Single women had 2 choices to survive, either 1) marriage; or, 2) prostitution, and Moabite women in Israel might be pushed more toward option # 2. According to the prophet Samuel who wrote this book, Rut was righteous, so how are the characters going to treat this Moabitess who chose Naami and her people over her own? Who would Rut marry? Who would she choose? Would she be accepted? Will her children be accepted?
Naami was a righteous woman and not naive. For Rut and Naami's continued survival, they were going to have to act. She in wisdom encouraged Rut toward Boaz in a rather definitive and bold move. Essentially Rut proposed marriage to Boaz by sleeping near him at the harvest campsite. Regardless of whether that means they had sex, the point is she flirted in such an explicit manner as to propose marriage to him. Boaz was thrilled by her proposal, and states explicitly he was glad to be chosen over younger men and her more immediate family redeemers. He praises her righteousness, exclaims how hard working and how loyal to her mother in law she was. Boaz could see she was modest in the fields with the young guys around. He immediately went about removing any barriers to their marriage, thus accepting her into his home and the community. This benefit of including the righteous stranger into the community was a great one that impacted not only Naami but the union was to produce kings. This fact is hidden in the name of Naami's deceased husband Elimelech (to me the kingdom).

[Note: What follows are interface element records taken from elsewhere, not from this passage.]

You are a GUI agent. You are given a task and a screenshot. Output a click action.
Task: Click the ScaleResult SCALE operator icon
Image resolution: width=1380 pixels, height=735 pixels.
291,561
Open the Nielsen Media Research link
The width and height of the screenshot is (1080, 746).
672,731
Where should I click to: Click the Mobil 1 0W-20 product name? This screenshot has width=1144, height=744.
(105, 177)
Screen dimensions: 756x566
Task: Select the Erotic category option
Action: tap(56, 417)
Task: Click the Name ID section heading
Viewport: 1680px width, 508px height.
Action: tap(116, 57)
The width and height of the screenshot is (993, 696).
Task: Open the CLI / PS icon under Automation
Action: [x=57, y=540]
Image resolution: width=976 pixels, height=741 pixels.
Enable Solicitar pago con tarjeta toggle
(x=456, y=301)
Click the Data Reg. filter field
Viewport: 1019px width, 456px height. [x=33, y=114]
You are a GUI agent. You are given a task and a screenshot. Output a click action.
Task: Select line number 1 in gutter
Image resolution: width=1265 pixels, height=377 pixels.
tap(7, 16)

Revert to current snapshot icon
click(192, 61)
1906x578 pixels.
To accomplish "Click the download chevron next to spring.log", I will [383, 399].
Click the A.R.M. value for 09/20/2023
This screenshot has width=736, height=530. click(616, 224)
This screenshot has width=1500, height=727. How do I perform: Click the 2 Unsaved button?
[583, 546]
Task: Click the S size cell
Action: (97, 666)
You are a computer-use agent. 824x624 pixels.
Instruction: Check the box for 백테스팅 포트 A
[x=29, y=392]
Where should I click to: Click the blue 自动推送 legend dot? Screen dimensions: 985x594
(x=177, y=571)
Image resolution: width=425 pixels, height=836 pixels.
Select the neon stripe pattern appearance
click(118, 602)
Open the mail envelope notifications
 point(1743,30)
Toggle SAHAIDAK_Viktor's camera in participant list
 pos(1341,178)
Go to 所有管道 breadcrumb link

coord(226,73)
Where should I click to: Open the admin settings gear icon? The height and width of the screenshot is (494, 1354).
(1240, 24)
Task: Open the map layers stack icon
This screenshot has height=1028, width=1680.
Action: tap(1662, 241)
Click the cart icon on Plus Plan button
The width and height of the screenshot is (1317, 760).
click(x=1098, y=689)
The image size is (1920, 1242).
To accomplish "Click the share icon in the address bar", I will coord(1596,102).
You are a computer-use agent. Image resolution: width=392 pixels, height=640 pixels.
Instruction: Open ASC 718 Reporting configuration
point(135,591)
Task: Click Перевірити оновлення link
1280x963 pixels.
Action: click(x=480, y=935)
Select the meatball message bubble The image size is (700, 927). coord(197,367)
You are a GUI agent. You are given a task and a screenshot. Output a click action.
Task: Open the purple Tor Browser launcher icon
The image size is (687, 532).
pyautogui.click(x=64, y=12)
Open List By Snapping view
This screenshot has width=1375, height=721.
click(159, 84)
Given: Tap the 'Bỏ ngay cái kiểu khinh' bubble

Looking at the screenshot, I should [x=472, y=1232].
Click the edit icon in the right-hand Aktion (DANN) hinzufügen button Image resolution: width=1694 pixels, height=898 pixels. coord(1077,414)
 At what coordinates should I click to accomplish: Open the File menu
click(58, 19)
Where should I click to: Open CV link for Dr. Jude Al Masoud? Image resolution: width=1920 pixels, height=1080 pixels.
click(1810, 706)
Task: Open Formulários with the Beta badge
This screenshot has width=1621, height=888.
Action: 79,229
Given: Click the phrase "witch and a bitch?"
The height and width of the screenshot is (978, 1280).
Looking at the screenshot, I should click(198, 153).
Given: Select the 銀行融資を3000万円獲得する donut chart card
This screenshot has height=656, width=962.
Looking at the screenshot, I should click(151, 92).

Although she is not considered one of Israel's seven prophetesses, http://www.dafyomi.co.il/general/info/48prophets.pdf the book was written by the prophet Samuel who anointed David HaMelech, knowing he was descended from this Moabite convert. Just as the Holy One is hidden in this story, the kingship alluded to in this union. Samuel chose what seemed the unlikely choice, David haMelech, as did Naami and Rut. They looked at the inner person, not the lineage or externalities, and so can we.